Data lines →
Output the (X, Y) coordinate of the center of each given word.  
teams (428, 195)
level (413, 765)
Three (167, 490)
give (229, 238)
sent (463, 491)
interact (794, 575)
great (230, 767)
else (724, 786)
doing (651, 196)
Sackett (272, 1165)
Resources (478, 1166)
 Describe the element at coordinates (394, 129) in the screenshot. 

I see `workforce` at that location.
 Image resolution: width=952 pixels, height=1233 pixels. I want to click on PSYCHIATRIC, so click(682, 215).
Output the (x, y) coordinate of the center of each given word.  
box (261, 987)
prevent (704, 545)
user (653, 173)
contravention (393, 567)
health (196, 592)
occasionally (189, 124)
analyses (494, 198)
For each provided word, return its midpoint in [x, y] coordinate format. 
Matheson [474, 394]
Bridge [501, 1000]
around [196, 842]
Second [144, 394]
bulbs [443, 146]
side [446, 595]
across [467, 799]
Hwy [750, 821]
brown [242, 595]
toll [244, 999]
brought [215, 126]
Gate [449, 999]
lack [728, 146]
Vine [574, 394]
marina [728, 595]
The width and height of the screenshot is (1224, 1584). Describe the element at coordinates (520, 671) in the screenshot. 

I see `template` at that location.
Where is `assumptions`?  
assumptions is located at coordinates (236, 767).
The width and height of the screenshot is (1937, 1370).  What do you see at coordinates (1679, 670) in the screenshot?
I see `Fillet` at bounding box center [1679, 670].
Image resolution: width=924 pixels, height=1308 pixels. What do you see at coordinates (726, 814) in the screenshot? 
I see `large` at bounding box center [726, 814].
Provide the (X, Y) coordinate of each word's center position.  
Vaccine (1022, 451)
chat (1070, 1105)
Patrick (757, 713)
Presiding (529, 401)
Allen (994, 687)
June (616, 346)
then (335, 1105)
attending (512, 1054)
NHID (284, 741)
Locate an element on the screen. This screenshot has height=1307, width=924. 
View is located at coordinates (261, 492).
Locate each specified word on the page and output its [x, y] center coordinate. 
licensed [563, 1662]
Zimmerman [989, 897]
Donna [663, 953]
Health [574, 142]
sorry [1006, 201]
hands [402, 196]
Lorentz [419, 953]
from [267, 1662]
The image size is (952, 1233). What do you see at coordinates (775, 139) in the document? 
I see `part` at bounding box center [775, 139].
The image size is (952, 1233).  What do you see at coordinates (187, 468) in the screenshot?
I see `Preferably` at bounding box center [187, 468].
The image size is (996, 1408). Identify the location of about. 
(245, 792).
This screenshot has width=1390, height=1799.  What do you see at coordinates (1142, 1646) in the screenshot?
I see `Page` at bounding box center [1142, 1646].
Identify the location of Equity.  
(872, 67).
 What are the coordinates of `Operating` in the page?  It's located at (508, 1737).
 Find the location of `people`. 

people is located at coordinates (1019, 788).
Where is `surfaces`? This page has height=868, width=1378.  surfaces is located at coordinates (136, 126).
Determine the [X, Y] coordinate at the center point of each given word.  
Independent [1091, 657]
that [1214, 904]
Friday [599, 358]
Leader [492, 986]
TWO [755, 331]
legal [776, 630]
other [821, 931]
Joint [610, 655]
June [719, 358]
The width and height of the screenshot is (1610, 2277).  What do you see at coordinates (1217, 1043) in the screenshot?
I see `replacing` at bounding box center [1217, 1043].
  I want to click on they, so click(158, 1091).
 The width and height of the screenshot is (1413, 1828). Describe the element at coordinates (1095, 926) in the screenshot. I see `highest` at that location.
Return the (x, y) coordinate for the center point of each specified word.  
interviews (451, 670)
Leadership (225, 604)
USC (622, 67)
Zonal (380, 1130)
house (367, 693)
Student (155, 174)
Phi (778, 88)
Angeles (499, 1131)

Task details → Please turn the lines above into a numbered list, from the first line through the one containing "Resources (478, 1166)", both included. Leave out any blank lines.

Task output →
1. Output the (X, Y) coordinate of the center of each given word.  
2. teams (428, 195)
3. level (413, 765)
4. Three (167, 490)
5. give (229, 238)
6. sent (463, 491)
7. interact (794, 575)
8. great (230, 767)
9. else (724, 786)
10. doing (651, 196)
11. Sackett (272, 1165)
12. Resources (478, 1166)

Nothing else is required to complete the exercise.